[Stored entries]
········
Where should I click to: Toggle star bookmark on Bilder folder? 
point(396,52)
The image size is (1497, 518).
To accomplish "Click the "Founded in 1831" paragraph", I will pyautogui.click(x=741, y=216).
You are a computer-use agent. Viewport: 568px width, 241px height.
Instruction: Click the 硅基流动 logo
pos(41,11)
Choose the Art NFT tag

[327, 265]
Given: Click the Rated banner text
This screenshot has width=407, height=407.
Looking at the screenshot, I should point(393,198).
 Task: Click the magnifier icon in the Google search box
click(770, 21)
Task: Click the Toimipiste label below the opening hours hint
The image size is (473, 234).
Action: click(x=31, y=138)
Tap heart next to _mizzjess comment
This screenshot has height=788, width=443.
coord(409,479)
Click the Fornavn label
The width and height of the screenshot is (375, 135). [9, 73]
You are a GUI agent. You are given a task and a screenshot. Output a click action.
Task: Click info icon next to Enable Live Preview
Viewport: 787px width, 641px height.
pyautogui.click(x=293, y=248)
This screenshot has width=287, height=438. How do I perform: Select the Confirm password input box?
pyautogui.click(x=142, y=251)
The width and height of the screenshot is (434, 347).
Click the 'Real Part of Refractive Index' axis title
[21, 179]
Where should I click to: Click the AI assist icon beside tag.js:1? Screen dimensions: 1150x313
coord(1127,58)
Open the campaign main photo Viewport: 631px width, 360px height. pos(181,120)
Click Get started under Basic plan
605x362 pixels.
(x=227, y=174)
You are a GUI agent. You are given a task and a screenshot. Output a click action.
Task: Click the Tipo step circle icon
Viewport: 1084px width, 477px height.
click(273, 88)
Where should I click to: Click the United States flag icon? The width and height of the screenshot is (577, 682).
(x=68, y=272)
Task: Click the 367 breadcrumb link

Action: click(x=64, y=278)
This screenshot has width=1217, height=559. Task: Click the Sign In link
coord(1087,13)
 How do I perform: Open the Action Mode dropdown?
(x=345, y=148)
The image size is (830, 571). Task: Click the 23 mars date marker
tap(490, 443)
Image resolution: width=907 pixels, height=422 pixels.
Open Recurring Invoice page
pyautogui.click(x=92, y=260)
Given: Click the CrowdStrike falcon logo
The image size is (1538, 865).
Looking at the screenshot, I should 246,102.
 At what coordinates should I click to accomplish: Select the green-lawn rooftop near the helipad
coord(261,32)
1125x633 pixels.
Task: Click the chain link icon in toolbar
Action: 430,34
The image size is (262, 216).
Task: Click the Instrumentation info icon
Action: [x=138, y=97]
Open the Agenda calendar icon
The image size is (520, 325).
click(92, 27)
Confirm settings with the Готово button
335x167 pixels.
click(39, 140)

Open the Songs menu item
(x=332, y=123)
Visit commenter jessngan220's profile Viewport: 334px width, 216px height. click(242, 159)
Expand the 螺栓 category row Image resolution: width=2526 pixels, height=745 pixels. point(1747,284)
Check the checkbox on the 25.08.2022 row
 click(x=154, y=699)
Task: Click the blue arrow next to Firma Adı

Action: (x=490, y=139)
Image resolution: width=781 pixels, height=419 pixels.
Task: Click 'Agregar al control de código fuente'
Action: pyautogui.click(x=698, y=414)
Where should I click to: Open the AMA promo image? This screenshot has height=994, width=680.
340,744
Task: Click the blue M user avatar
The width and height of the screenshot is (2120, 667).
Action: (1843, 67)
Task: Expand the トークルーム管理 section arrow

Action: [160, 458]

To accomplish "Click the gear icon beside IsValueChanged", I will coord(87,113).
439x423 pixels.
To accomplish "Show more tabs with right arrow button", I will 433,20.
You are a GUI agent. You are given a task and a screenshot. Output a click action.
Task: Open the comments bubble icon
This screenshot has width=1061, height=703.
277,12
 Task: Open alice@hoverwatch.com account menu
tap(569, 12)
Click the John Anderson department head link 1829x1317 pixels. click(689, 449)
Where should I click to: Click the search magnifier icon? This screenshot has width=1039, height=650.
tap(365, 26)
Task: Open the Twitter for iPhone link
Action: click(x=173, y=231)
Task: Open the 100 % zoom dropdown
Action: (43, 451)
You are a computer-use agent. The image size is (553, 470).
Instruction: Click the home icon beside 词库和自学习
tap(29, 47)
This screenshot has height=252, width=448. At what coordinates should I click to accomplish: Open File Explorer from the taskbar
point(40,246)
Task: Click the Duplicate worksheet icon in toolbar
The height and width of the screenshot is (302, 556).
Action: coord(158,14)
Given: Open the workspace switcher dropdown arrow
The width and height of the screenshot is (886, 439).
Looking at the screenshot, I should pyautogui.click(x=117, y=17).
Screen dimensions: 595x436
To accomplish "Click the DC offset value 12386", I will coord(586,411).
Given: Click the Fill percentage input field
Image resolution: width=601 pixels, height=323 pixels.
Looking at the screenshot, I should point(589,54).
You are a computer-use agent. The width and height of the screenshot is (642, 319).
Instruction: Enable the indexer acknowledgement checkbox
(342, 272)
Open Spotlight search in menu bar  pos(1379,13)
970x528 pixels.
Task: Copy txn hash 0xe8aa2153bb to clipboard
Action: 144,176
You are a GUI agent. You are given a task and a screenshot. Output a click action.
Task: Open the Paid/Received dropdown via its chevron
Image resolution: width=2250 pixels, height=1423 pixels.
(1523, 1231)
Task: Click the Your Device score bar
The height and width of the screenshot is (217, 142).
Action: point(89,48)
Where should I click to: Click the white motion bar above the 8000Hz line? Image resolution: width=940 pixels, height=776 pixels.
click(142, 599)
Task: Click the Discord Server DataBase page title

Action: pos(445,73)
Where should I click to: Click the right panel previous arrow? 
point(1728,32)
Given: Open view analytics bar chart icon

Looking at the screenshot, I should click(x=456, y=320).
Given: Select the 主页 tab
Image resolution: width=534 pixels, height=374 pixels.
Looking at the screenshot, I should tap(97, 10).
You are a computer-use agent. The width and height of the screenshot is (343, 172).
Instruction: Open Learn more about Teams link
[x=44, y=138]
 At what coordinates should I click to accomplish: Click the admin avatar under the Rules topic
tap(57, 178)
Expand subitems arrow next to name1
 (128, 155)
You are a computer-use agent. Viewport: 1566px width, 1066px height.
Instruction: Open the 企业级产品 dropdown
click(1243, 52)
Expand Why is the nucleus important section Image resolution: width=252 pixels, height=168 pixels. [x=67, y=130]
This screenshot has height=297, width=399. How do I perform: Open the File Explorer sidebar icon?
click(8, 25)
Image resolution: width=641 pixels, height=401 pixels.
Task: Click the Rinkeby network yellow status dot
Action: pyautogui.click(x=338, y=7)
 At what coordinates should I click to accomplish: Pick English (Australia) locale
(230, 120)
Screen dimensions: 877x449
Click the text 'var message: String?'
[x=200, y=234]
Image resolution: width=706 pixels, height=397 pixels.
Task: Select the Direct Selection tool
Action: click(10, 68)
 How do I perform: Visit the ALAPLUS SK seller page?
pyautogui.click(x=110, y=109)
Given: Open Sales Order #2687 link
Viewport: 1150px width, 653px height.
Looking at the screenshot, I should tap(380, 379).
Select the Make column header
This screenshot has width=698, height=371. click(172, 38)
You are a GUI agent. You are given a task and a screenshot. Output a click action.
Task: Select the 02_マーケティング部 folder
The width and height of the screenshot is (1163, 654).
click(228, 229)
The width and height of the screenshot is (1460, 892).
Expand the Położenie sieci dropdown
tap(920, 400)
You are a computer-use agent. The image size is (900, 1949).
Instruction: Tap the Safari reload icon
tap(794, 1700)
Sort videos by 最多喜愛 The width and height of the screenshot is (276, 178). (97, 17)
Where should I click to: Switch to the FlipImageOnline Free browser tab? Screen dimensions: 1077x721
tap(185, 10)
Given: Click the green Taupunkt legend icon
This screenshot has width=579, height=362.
········
Copy out every one of the stored entries above, line for line, with no changes.

REPLY:
Where should I click to: Toggle star bookmark on Bilder folder? 
point(396,52)
The image size is (1497, 518).
To accomplish "Click the "Founded in 1831" paragraph", I will pyautogui.click(x=741, y=216).
You are a computer-use agent. Viewport: 568px width, 241px height.
Instruction: Click the 硅基流动 logo
pos(41,11)
Choose the Art NFT tag

[327, 265]
Given: Click the Rated banner text
This screenshot has width=407, height=407.
Looking at the screenshot, I should point(393,198).
 Task: Click the magnifier icon in the Google search box
click(770, 21)
Task: Click the Toimipiste label below the opening hours hint
The image size is (473, 234).
Action: click(x=31, y=138)
Tap heart next to _mizzjess comment
This screenshot has height=788, width=443.
coord(409,479)
Click the Fornavn label
The width and height of the screenshot is (375, 135). [9, 73]
You are a GUI agent. You are given a task and a screenshot. Output a click action.
Task: Click info icon next to Enable Live Preview
Viewport: 787px width, 641px height.
pyautogui.click(x=293, y=248)
This screenshot has width=287, height=438. How do I perform: Select the Confirm password input box?
pyautogui.click(x=142, y=251)
The width and height of the screenshot is (434, 347).
Click the 'Real Part of Refractive Index' axis title
[21, 179]
Where should I click to: Click the AI assist icon beside tag.js:1? Screen dimensions: 1150x313
coord(1127,58)
Open the campaign main photo Viewport: 631px width, 360px height. pos(181,120)
Click Get started under Basic plan
605x362 pixels.
(x=227, y=174)
You are a GUI agent. You are given a task and a screenshot. Output a click action.
Task: Click the Tipo step circle icon
Viewport: 1084px width, 477px height.
click(273, 88)
Where should I click to: Click the United States flag icon? The width and height of the screenshot is (577, 682).
(x=68, y=272)
Task: Click the 367 breadcrumb link

Action: click(x=64, y=278)
This screenshot has width=1217, height=559. Task: Click the Sign In link
coord(1087,13)
 How do I perform: Open the Action Mode dropdown?
(x=345, y=148)
The image size is (830, 571). Task: Click the 23 mars date marker
tap(490, 443)
Image resolution: width=907 pixels, height=422 pixels.
Open Recurring Invoice page
pyautogui.click(x=92, y=260)
Given: Click the CrowdStrike falcon logo
The image size is (1538, 865).
Looking at the screenshot, I should 246,102.
 At what coordinates should I click to accomplish: Select the green-lawn rooftop near the helipad
coord(261,32)
1125x633 pixels.
Task: Click the chain link icon in toolbar
Action: 430,34
The image size is (262, 216).
Task: Click the Instrumentation info icon
Action: [x=138, y=97]
Open the Agenda calendar icon
The image size is (520, 325).
click(92, 27)
Confirm settings with the Готово button
335x167 pixels.
click(39, 140)

Open the Songs menu item
(x=332, y=123)
Visit commenter jessngan220's profile Viewport: 334px width, 216px height. click(242, 159)
Expand the 螺栓 category row Image resolution: width=2526 pixels, height=745 pixels. point(1747,284)
Check the checkbox on the 25.08.2022 row
 click(x=154, y=699)
Task: Click the blue arrow next to Firma Adı

Action: (x=490, y=139)
Image resolution: width=781 pixels, height=419 pixels.
Task: Click 'Agregar al control de código fuente'
Action: pyautogui.click(x=698, y=414)
Where should I click to: Open the AMA promo image? This screenshot has height=994, width=680.
340,744
Task: Click the blue M user avatar
The width and height of the screenshot is (2120, 667).
Action: (1843, 67)
Task: Expand the トークルーム管理 section arrow

Action: [160, 458]

To accomplish "Click the gear icon beside IsValueChanged", I will coord(87,113).
439x423 pixels.
To accomplish "Show more tabs with right arrow button", I will 433,20.
You are a GUI agent. You are given a task and a screenshot. Output a click action.
Task: Open the comments bubble icon
This screenshot has width=1061, height=703.
277,12
 Task: Open alice@hoverwatch.com account menu
tap(569, 12)
Click the John Anderson department head link 1829x1317 pixels. click(689, 449)
Where should I click to: Click the search magnifier icon? This screenshot has width=1039, height=650.
tap(365, 26)
Task: Open the Twitter for iPhone link
Action: click(x=173, y=231)
Task: Open the 100 % zoom dropdown
Action: (43, 451)
You are a computer-use agent. The image size is (553, 470).
Instruction: Click the home icon beside 词库和自学习
tap(29, 47)
This screenshot has height=252, width=448. At what coordinates should I click to accomplish: Open File Explorer from the taskbar
point(40,246)
Task: Click the Duplicate worksheet icon in toolbar
The height and width of the screenshot is (302, 556).
Action: coord(158,14)
Given: Open the workspace switcher dropdown arrow
The width and height of the screenshot is (886, 439).
Looking at the screenshot, I should pyautogui.click(x=117, y=17).
Screen dimensions: 595x436
To accomplish "Click the DC offset value 12386", I will coord(586,411).
Given: Click the Fill percentage input field
Image resolution: width=601 pixels, height=323 pixels.
Looking at the screenshot, I should point(589,54).
You are a computer-use agent. The width and height of the screenshot is (642, 319).
Instruction: Enable the indexer acknowledgement checkbox
(342, 272)
Open Spotlight search in menu bar  pos(1379,13)
970x528 pixels.
Task: Copy txn hash 0xe8aa2153bb to clipboard
Action: 144,176
You are a GUI agent. You are given a task and a screenshot. Output a click action.
Task: Open the Paid/Received dropdown via its chevron
Image resolution: width=2250 pixels, height=1423 pixels.
(1523, 1231)
Task: Click the Your Device score bar
The height and width of the screenshot is (217, 142).
Action: point(89,48)
Where should I click to: Click the white motion bar above the 8000Hz line? Image resolution: width=940 pixels, height=776 pixels.
click(142, 599)
Task: Click the Discord Server DataBase page title

Action: pos(445,73)
Where should I click to: Click the right panel previous arrow? 
point(1728,32)
Given: Open view analytics bar chart icon

Looking at the screenshot, I should click(x=456, y=320).
Given: Select the 主页 tab
Image resolution: width=534 pixels, height=374 pixels.
Looking at the screenshot, I should tap(97, 10).
You are a computer-use agent. The width and height of the screenshot is (343, 172).
Instruction: Open Learn more about Teams link
[x=44, y=138]
 At what coordinates should I click to accomplish: Click the admin avatar under the Rules topic
tap(57, 178)
Expand subitems arrow next to name1
 (128, 155)
You are a computer-use agent. Viewport: 1566px width, 1066px height.
Instruction: Open the 企业级产品 dropdown
click(1243, 52)
Expand Why is the nucleus important section Image resolution: width=252 pixels, height=168 pixels. [x=67, y=130]
This screenshot has height=297, width=399. How do I perform: Open the File Explorer sidebar icon?
click(8, 25)
Image resolution: width=641 pixels, height=401 pixels.
Task: Click the Rinkeby network yellow status dot
Action: pyautogui.click(x=338, y=7)
 At what coordinates should I click to accomplish: Pick English (Australia) locale
(230, 120)
Screen dimensions: 877x449
Click the text 'var message: String?'
[x=200, y=234]
Image resolution: width=706 pixels, height=397 pixels.
Task: Select the Direct Selection tool
Action: click(10, 68)
 How do I perform: Visit the ALAPLUS SK seller page?
pyautogui.click(x=110, y=109)
Given: Open Sales Order #2687 link
Viewport: 1150px width, 653px height.
Looking at the screenshot, I should tap(380, 379).
Select the Make column header
This screenshot has width=698, height=371. click(172, 38)
You are a GUI agent. You are given a task and a screenshot. Output a click action.
Task: Select the 02_マーケティング部 folder
The width and height of the screenshot is (1163, 654).
click(228, 229)
The width and height of the screenshot is (1460, 892).
Expand the Położenie sieci dropdown
tap(920, 400)
You are a computer-use agent. The image size is (900, 1949).
Instruction: Tap the Safari reload icon
tap(794, 1700)
Sort videos by 最多喜愛 The width and height of the screenshot is (276, 178). (97, 17)
Where should I click to: Switch to the FlipImageOnline Free browser tab? Screen dimensions: 1077x721
tap(185, 10)
Given: Click the green Taupunkt legend icon
This screenshot has width=579, height=362.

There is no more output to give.